=== AIM OF THE TASK ===
Lift out all lines below that contain "input".

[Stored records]
┄┄┄┄┄┄┄┄┄┄

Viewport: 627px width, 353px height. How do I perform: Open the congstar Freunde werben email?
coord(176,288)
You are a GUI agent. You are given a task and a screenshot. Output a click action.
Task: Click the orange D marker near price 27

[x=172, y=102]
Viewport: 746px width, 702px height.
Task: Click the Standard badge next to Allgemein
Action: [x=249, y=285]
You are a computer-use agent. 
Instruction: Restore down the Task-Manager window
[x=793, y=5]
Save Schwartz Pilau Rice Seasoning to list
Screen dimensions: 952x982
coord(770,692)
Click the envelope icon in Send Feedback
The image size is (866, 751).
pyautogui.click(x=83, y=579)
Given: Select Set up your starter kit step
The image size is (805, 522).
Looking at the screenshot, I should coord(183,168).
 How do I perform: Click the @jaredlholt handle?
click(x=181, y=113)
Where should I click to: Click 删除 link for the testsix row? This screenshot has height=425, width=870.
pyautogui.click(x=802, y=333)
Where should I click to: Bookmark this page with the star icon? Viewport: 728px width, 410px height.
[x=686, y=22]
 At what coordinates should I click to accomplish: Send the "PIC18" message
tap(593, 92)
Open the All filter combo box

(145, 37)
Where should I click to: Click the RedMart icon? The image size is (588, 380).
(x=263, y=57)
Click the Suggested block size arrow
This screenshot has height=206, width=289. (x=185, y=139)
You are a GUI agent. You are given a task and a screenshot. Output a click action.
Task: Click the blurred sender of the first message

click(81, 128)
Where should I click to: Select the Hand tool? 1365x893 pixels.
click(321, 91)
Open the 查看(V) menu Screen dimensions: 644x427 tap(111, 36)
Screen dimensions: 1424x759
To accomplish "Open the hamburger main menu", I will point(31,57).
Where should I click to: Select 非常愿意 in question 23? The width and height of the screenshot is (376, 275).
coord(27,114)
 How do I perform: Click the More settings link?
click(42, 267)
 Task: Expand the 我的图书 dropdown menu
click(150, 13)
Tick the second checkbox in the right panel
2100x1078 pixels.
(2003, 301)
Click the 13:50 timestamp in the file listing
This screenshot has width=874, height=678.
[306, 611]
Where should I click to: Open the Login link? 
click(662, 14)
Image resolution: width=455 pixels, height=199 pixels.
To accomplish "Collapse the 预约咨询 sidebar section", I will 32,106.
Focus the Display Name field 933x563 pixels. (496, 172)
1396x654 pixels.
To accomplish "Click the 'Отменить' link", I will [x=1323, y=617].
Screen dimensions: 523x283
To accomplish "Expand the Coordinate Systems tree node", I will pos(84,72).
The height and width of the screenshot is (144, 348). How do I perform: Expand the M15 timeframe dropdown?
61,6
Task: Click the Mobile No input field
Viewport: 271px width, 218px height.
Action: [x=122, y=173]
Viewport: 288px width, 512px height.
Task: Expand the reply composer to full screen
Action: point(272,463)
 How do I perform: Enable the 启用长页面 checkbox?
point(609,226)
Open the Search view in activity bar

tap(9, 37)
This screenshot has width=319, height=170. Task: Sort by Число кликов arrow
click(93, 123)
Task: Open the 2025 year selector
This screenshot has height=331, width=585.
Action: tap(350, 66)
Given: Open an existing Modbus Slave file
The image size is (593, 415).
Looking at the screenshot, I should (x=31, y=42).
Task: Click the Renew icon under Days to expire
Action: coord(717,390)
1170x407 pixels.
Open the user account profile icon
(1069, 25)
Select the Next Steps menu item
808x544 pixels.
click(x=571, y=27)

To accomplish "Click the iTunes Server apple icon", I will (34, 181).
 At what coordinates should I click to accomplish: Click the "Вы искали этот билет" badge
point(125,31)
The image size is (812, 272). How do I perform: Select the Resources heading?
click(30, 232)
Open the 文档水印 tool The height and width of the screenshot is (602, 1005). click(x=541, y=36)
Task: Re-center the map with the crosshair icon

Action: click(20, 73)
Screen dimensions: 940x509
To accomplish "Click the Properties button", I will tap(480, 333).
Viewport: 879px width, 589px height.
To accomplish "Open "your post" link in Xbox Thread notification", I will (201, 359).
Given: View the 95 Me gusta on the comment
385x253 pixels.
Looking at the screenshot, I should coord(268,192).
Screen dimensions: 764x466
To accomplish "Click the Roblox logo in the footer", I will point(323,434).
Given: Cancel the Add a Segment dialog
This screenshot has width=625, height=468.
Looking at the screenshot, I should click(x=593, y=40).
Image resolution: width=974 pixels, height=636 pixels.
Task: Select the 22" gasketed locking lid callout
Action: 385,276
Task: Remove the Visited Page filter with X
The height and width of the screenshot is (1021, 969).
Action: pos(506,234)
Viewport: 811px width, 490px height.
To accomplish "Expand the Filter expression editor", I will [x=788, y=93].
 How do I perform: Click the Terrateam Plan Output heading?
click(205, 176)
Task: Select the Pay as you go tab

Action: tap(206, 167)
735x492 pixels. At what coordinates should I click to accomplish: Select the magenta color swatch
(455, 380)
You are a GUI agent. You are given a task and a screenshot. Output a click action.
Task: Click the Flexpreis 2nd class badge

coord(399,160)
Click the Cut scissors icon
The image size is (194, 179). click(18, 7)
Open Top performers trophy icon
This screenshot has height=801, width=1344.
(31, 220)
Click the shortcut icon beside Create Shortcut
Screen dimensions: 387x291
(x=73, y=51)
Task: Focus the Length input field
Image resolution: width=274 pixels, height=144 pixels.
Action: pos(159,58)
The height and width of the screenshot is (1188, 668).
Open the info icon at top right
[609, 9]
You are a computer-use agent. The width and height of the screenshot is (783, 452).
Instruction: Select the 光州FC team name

┄┄┄┄┄┄┄┄┄┄

=== TASK ANSWER ===
Task: Click the Mobile No input field
Task: Focus the Length input field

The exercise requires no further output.